*Your instructions:* Repeat the items below exactly, from the line containing "at (617, 379)." down through the line containing "automatically delete notes", including both of those lines.

*Provided records:*
------------------------------------------------------------------------
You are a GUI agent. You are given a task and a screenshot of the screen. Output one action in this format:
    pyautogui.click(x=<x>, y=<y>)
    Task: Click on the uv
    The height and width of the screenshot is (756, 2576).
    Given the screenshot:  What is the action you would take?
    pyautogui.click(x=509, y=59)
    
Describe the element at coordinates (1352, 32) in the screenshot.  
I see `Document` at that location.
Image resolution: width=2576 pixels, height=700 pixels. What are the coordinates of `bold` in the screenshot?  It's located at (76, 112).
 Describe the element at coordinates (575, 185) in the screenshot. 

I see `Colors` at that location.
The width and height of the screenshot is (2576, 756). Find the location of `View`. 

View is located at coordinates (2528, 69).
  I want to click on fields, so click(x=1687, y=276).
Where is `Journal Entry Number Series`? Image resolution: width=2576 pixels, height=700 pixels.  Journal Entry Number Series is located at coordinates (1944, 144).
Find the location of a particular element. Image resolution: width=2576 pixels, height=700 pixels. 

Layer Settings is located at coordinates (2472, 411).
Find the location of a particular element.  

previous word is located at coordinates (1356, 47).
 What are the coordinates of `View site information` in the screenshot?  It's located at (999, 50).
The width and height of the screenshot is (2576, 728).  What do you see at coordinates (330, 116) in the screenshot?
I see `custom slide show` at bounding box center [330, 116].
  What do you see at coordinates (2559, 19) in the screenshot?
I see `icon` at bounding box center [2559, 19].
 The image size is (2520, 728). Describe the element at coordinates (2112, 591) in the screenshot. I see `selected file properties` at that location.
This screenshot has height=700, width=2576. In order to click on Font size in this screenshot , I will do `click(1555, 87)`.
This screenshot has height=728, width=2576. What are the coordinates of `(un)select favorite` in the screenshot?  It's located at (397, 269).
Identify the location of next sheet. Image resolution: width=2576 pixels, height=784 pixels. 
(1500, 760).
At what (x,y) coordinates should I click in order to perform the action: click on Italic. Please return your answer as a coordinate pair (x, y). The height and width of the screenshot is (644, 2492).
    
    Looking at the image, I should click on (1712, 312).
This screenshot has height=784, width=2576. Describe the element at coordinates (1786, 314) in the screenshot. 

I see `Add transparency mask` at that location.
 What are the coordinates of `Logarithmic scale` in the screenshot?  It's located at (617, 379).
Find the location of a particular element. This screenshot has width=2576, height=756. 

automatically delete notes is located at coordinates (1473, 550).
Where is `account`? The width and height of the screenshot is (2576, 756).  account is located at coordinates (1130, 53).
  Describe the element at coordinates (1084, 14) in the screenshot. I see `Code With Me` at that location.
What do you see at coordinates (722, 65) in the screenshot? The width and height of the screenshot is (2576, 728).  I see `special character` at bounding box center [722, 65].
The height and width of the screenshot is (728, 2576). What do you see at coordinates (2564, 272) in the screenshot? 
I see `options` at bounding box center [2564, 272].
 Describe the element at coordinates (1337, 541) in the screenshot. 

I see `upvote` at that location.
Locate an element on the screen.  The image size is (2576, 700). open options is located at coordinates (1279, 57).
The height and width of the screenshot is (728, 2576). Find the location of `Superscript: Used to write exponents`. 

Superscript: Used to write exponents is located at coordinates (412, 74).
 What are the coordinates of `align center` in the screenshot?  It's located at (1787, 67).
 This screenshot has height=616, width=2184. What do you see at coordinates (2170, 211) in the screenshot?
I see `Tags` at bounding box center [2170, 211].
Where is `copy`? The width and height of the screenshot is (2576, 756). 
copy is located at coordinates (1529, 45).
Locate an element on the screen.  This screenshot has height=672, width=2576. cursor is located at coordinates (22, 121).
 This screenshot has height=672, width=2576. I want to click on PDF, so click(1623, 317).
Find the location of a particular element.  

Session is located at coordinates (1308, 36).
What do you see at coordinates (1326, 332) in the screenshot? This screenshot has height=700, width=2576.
------------------------------------------------------------------------
*Solution for this exercise:*
 What are the coordinates of `Logarithmic scale` in the screenshot?  It's located at (617, 379).
Find the location of a particular element. This screenshot has width=2576, height=756. 

automatically delete notes is located at coordinates (1473, 550).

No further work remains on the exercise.